Chess Engine Tournament - The Ultra-Bullet Evolution

The Ultra-Bullet Evolution

A master class analysis of 24 engines competing under extreme time pressure — 9s+0.1s increment, single thread, 50 rounds

Intel Core i5-6500 · 16 GB RAM 346 / 1120 games played (30.8%) Blitz 9s + 0.1s increment GUI: Arena Chess

Tournament leader

SF 18dev

Elo 2909.6 · 66.2% score

+29.6 Elo

Biggest surprise

Reckless 0.10d

Rank #3 · above SF 17 & 17.1

59.4% score

Biggest collapse

RubiChess

Rank #24 · 35.8% score

-35.8 Elo

Most consistent

Caissa 1.25

Perfectly neutral across all blocks

+0.3 Elo

Engine	R 1–8	R 9–16	R 17–24	R 25–32	R 33–40	R 41–50	Total
SF 18dev SF	+4.1	+8.6	+9.1	+5.7	+4.4	+7.5	+39.4
SF 18 SF	+5.3	+7.0	+7.8	+4.9	+1.2	+4.7	+30.9
Reckless 0.10.0d RC	+2.4	+5.9	+4.3	+8.8	+2.4	+7.3	+31.1
SF 17 SF	+2.5	-0.8	+3.4	+0.3	+8.2	+2.9	+16.5
PlentyChess 7.0.37 PC	+5.2	+6.0	+3.7	+2.1	+2.4	+4.3	+23.7
SF 17.1 SF	+2.5	+3.7	+1.0	-2.4	+1.0	+3.2	+9.0
Reckless 0.9.0 RC	+1.4	+2.5	-0.9	+4.6	+3.2	-3.3	+7.5
SF 16.1 SF	-5.0	+0.4	+0.6	+1.7	+3.0	+5.0	+5.7
Komodo Dragon 3.3 KD	-7.5	-6.4	-7.4	-4.3	-6.2	-4.9	-36.7
RubiChess RU	-6.5	-7.9	-9.6	-10.4	-2.5	-8.4	-45.3

Reckless in ultra-bullet

Reckless 0.10.0d sits only 1.5 points behind SF 18dev while playing 100 more games. A 59.4% score at 9 seconds against this full field suggests its evaluation function is extraordinarily time-efficient — extracting more value per node than any other non-Stockfish engine here.
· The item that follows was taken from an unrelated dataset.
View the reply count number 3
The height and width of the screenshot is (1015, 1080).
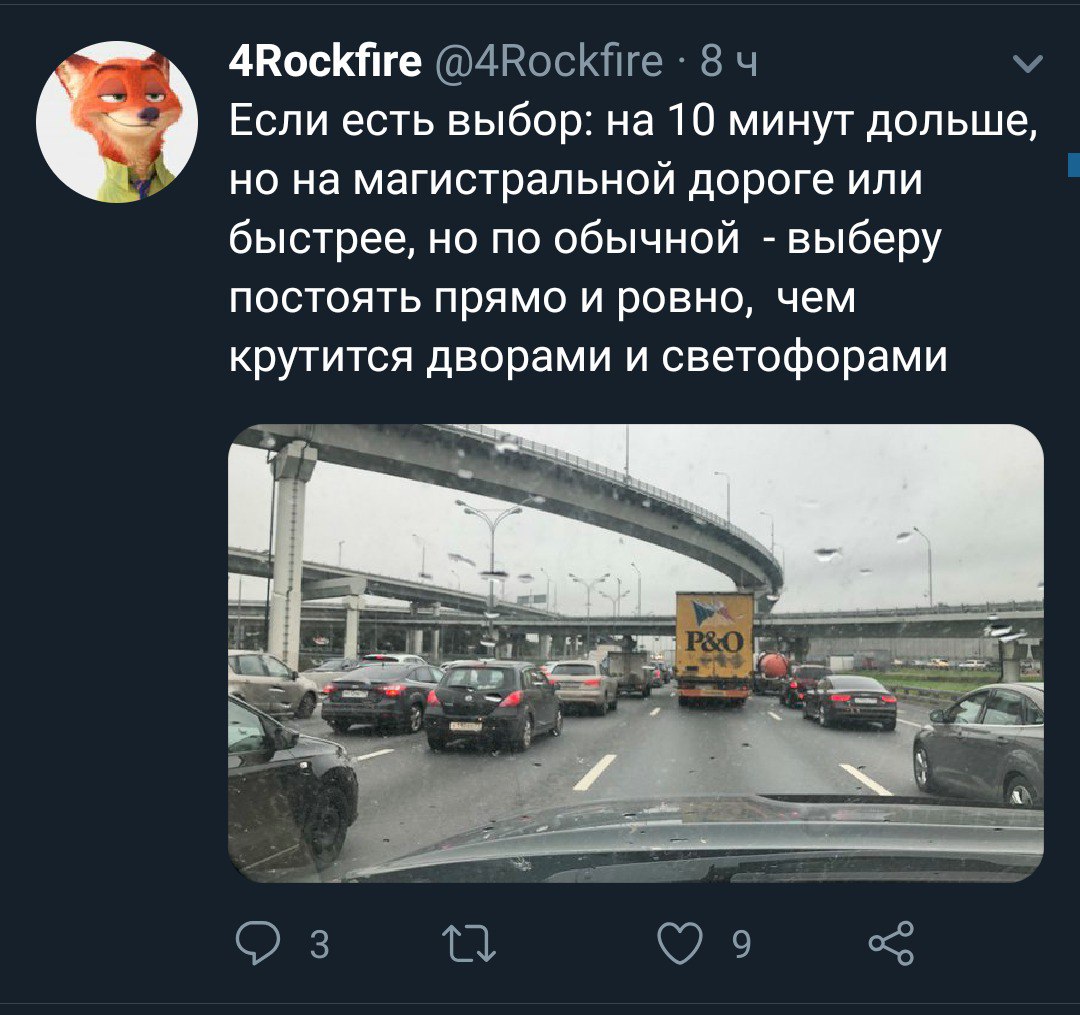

SF 16.1 — the comeback story

Started catastrophically at -5.0 Elo in R1–8, then recovered block by block, reaching +5.0 in R41–50. The most dramatic recovery arc in the tournament. The engine appears to "warm up" as its Elo settles against the field — a calibration effect.

Single-thread penalty

Komodo Dragon (-29.6) and RubiChess (-35.8) were architecturally designed for multi-thread environments. Stripped of parallelism at 9 seconds, their MCTS and deep-search approaches cannot function correctly. This tournament exposes that dependency brutally.

Points vs Elo — the illusion

PlentyChess 7.0.37 holds 617.0 raw points — more than anyone — yet ranks #5 by Elo. It plays 1,050 games vs 900 for Stockfish versions. Raw points are meaningless across unequal game counts; Score% and Elo are the only honest metrics.

Anomaly: Alexandria 9.0.0 ranks below 8.1.12

In a well-functioning version series, a newer version should outperform the older one. Here, Alexandria 9.0.0 (Elo 2816.8, -9.2) ranks below Alexandria 8.1.12 (Elo 2822.3, -16.6). Under single-thread ultra-bullet conditions, the architectural changes in 9.0.0 appear counter-productive — a probable speed/quality trade-off that does not suit 9-second time controls.

Tournament winner

Stockfish 18dev

Positive Elo gain in every single block — no signs of slowing. Barring a structural change, this engine finishes first.

Will hold rank #3

Reckless 0.10.0d

Consistently positive across all blocks, with a strong +7.3 in the last period. Could threaten rank #2 if SF 18 loses momentum.

Watch closely

Stockfish 16.1

Recovery arc is real and accelerating (+5.0 in R41–50). Likely to overtake SF 17.1 in final standings if the trend holds.

Bottom two locked

Komodo Dragon & RubiChess

No recovery signals in any block. RubiChess holds the tournament record for worst single block (-10.4 in R25–32). Both finish last.